Mechanisms of proton conduction and gating in influenza M2 proton channels from solid-state NMR

Abstract

The M2 protein of influenza viruses forms an acid-activated tetrameric proton channel. We used solid-state nuclear magnetic resonance spectroscopy to determine the structure and functional dynamics of the pH-sensing and proton-selective histidine-37 in M2 bound to a cholesterol-containing virus-envelope-mimetic membrane so as to better understand the proton conduction mechanism. In the high-pH closed state, the four histidines form an edge-face π-stacked structure, preventing the formation of a hydrogen-bonded water chain to conduct protons. In the low-pH conducting state, the imidazoliums hydrogen-bond extensively with water and undergo microsecond ring reorientations with an energy barrier greater than 59 kilojoules per mole. This barrier is consistent with the temperature dependence of proton conductivity, suggesting that histidine-37 dynamically shuttles protons into the virion.
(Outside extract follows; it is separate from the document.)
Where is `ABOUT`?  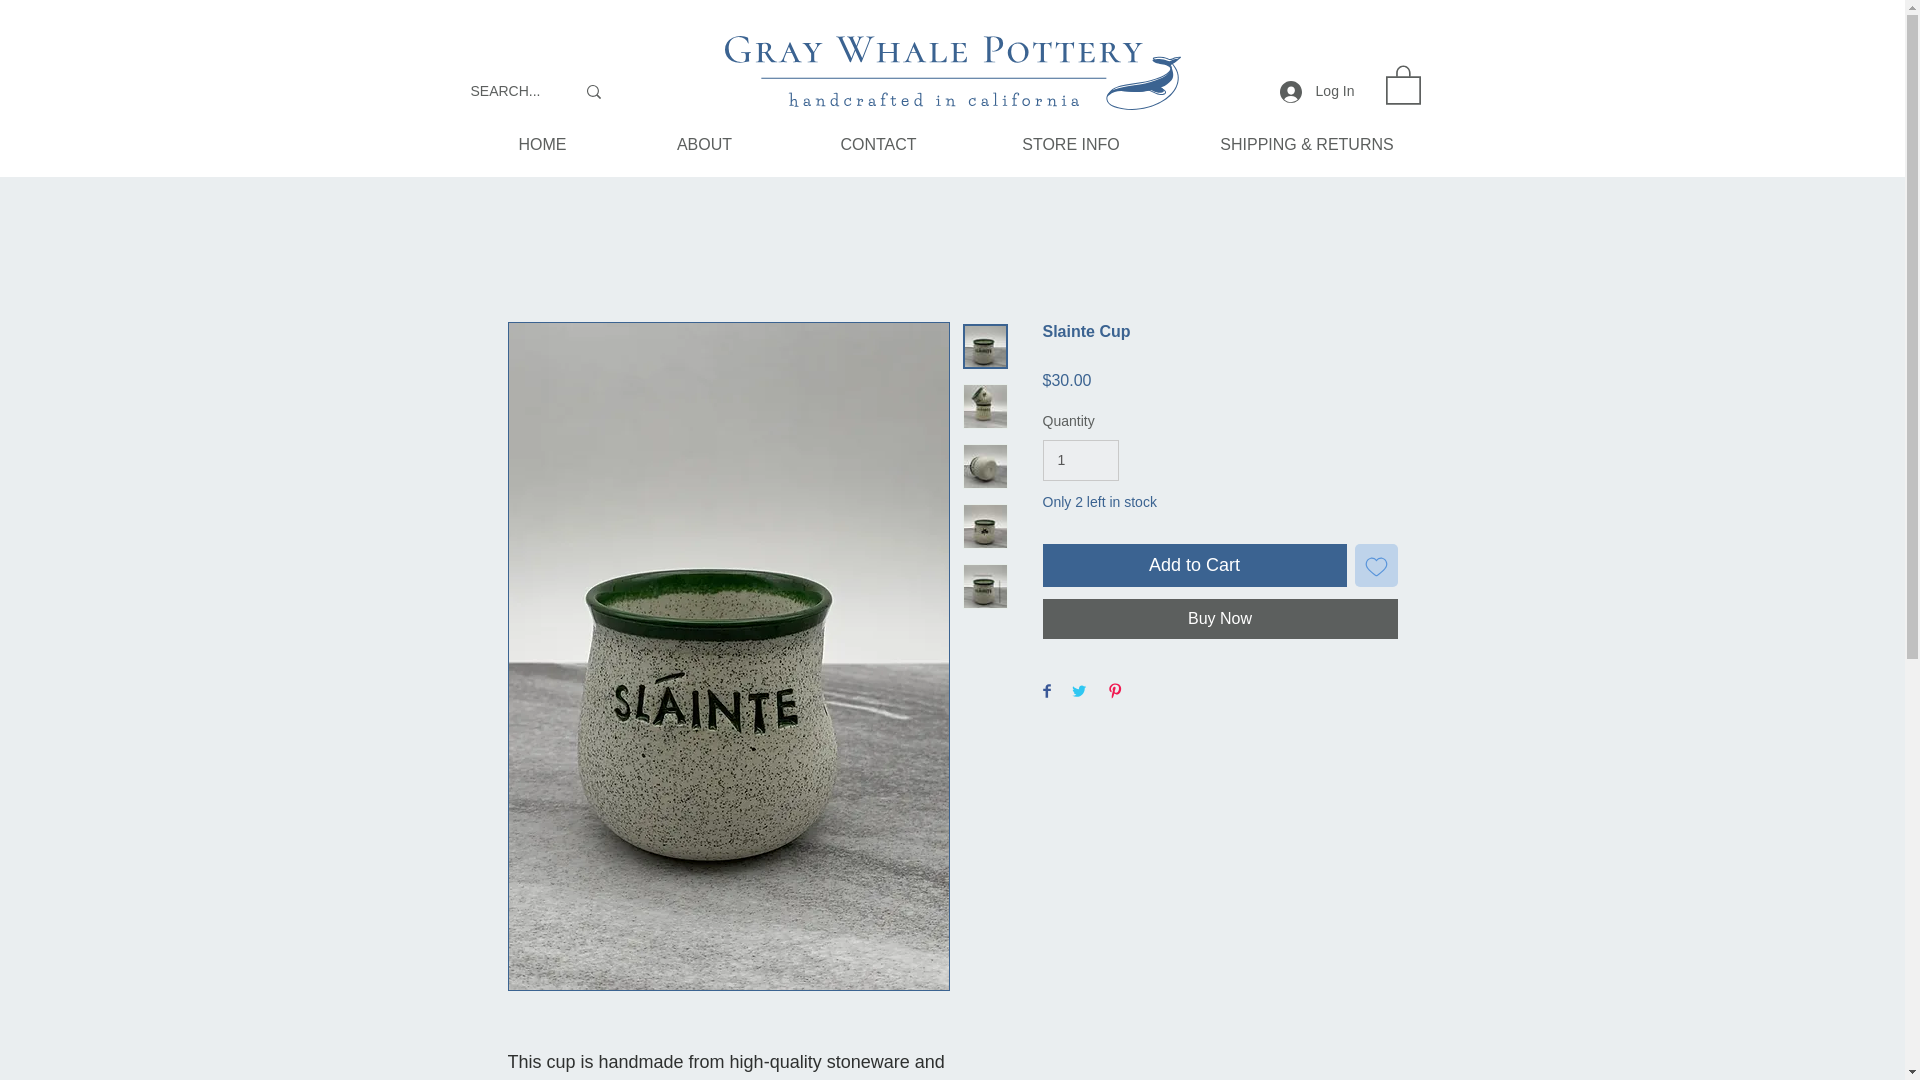
ABOUT is located at coordinates (704, 144).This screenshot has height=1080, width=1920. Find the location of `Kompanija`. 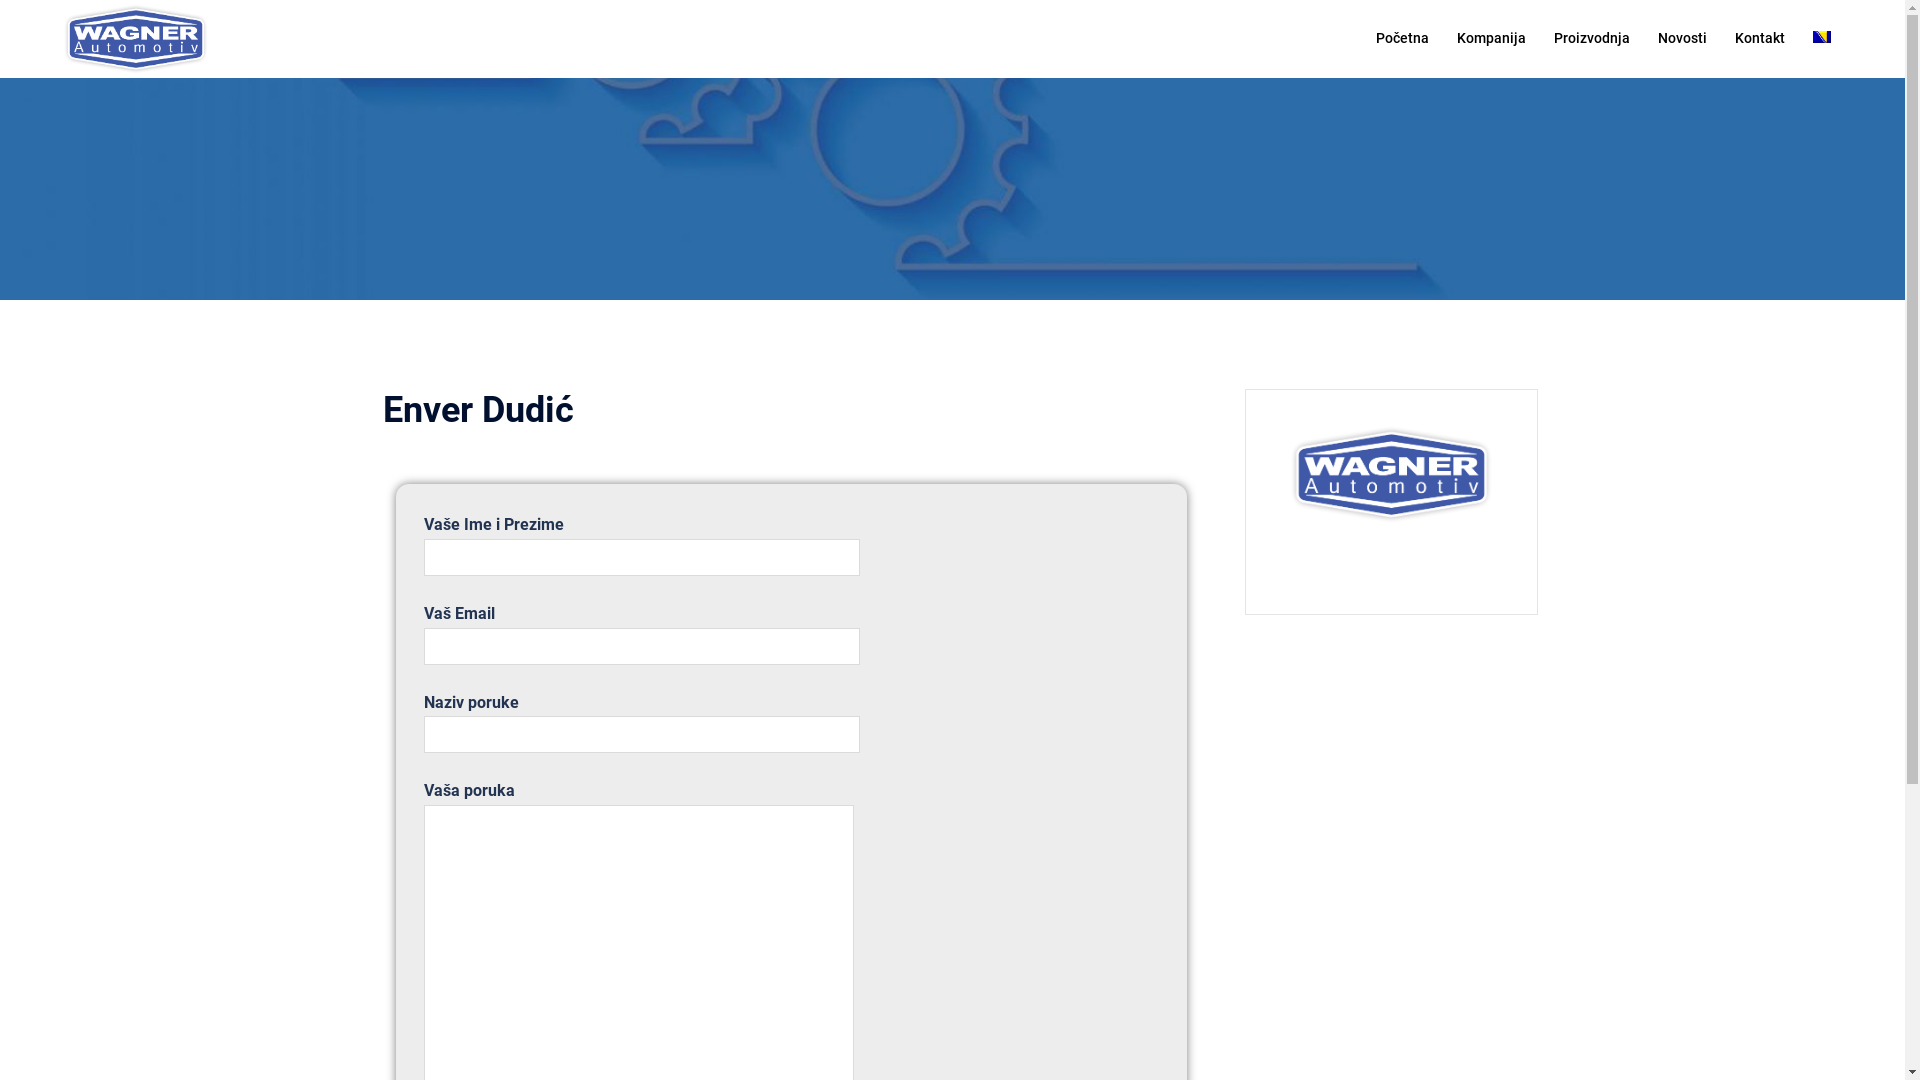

We propose a proton conduction mechanism in which ring-flip-assisted imidazole deprotonation is the rate-limiting step.

Fig. 1

¹⁵N and ¹³C chemical shifts of His³⁷-labeled M2TM in viral membranes reveal pH-dependent imidazole protonation state and tautomeric structures. (A and B) 2D ¹³C-¹³C correlation spectra, (A) pH 8.5 and (B) pH 4.5. The τ- and π-tautomer peaks are assigned in red and blue, and the charged His³⁷ peaks are in green. (C and D) 2D ¹⁵N-¹³C correlation spectra, (C) pH 8.5 and (D) pH 4.5. (E) Summary of the imidazole chemical shifts.

Fig. 2

His³⁷ rotameric conformation from Cα-Nδ1 distances. (A) pH 8.5 data, with representative rotational-echo double-resonance control (S₀), dephased (S), and difference (∆S) spectra. The 3.9 Å distance indicates χ₂ = 180°. (B) pH 4.5 data, showing a similar distance and χ₂ angle. (C) Top and side views of the His³⁷ tetrad in the tt rotamer in the high-pH structure [Protein Data Bank (PDB) number 2KQT] (22). (D) Top view of the His³⁷ tetrad in the tt rotamer in the low-pH structure (PDB number 3C9J) (13).

Fig. 3

His³⁷ sidechains reorient at low pH but remain static at high pH at physiological temperature. (A) 303 K ¹³C-¹⁵N dipolar couplings. At pH 8.5, a 1:1 combination of Cγ-Nδ1 and Cε1-Nδ1 couplings reaches the rigid limit. At pH 4.5, the dominant Cγ-Nδ1 coupling is motionally averaged. (B) Cδ2-Hδ2 coupling at 308 K is motionally averaged at pH 4.5 but in the rigid limit at pH 8.5. (C) Measured order parameters at pH 4.5. (D) Two-site jump of imidazolium at low pH. A 45° reorientation around the Cβ-Cγ bond fits the observed order parameters.

Fig. 4

Charged His³⁷ H-bonds with water and undergoes ring flips to relay protons. (A) N-H dipolar couplings at 243 K. At pH 8.5, Nε2(τ) is not H-bonded, whereas Nδ1(π) is. The unprotonated Nδ1(τ) shows a weak H-bond. At pH 4.5, both nitrogens show weak couplings and bond stretching. (B) C-H dipolar couplings of Cδ2 and Cε1 at 243 K. The Cε1-Hε1 bond is stretched, whereas Cδ2-Hδ2 is not. (C) Imidazole bond lengths and H-bond networks at high and low pH. (D) His³⁷ structure and dynamics and proposed water orientations across the tetrad. Trp41 may interact with His³⁷ at high pH_out. (E) Proposed imidazole structural changes in a cycle in which multiple ring reorientations mediate the transfer of two protons.